Restaurant Week Toledo, an annual fundraiser organized by Leadership Toledo, will benefit the nonprofit’s youth programs, including Students in Action and Youth Leadership Toledo, a nine-month leadership training program for 50 sophomores from 34 regional high schools.
Eighteen area restaurants will feature a special menu priced at $10, $20 or $30 (drinks, taxes and gratuities are not included unless specified) during the week of Jan. 29 through Feb. 4 with a portion of proceeds donated to Leadership Toledo.
Participating restaurants include Bar 145, The Blarney Irish Pub, Bobby V’s American Grill, Burger Bar 419, Caper’s Restaurant and Bar, Dégagé Jazz Café, Fifi’s Reprise Restaurant and Lounge, The Hungry I, ICE Restaurant and Bar, LaScola Italian Grill, Manhattan’s, Plate 21, Poco Piatti, Rockwell’s, Rosie’s Italian Grille, Spicy Tuna Sushi Bar and Grill, Tea Tree Asian Bistro and Ventura’s Mexican Restaurant.
Schlaudecker said watching the awards ceremony at Glass City Academy ranks among his favorite recent examples of Leadership Toledo’s impact in the community.

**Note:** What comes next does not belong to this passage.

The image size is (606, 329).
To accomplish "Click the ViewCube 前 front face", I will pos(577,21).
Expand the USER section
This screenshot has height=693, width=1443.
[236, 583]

“That was one of the most amazing things I’ve ever been a part of,” Schlaudecker said. “These two girls, who had never had any recognition in their lives, got recognized and rewarded for their volunteering. They were unsung heroes. All the other students were there. That’s how we really believe people get motivated to go out and serve.”
Jesse said he already sees a difference in the attitude of other students toward service hours.

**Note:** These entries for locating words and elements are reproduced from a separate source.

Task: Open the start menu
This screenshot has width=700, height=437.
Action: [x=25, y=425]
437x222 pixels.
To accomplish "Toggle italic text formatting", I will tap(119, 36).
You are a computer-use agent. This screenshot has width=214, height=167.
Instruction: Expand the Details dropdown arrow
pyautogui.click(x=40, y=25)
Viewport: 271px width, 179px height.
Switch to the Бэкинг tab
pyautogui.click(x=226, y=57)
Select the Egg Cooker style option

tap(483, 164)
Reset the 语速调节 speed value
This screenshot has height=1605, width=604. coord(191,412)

“It’s not every day somebody at your school gets this type of honor,” Jesse said. “They have seen that and they want to be a part of that. They also see the transformation of the young ladies. They see these two are doing wonderful things. They see how that affects them positively and they see it affects everyone around them positively. Our kids don’t even argue about volunteering anymore; they just want to do it. So I’m very happy that what these two have started will be able to continue.”
Urban said she coaches because she wants to offer a positive influence and help keep the girls from making the same mistakes she did.
“I do it to keep my girls out of trouble. That was my main thing,” Urban said. “I loved [receiving the award] because I think my girls can want to do what I’m doing in the future and maybe they could be acknowledged too and have a moment of fame too. I don’t know if any of them heard about it, but if they did they’re gonna be proud of me.”
Clark said she enjoyed the opportunity to show volunteering can be cool.
“I was happy I received the award so people at Glass City and people that see it on the news can see you don’t have to be a square or lame to do volunteer work. Be yourself. You don’t have to think what other people think,” Clark said. “Volunteering is important because it’s kids who are starting to get older and see what’s going on around them.”
Leadership Toledo’s third youth program, Youth in Philanthropy Encouraging Excellence (YIPEE), is funded by the Toledo Community Foundation. The nine-month program is for high school juniors and seniors who participated in Youth Leadership Toledo as sophomores. The students learn to raise money, which they then allocate to local nonprofits.
Leadership Toledo also operates a nine-month leadership training program for adults.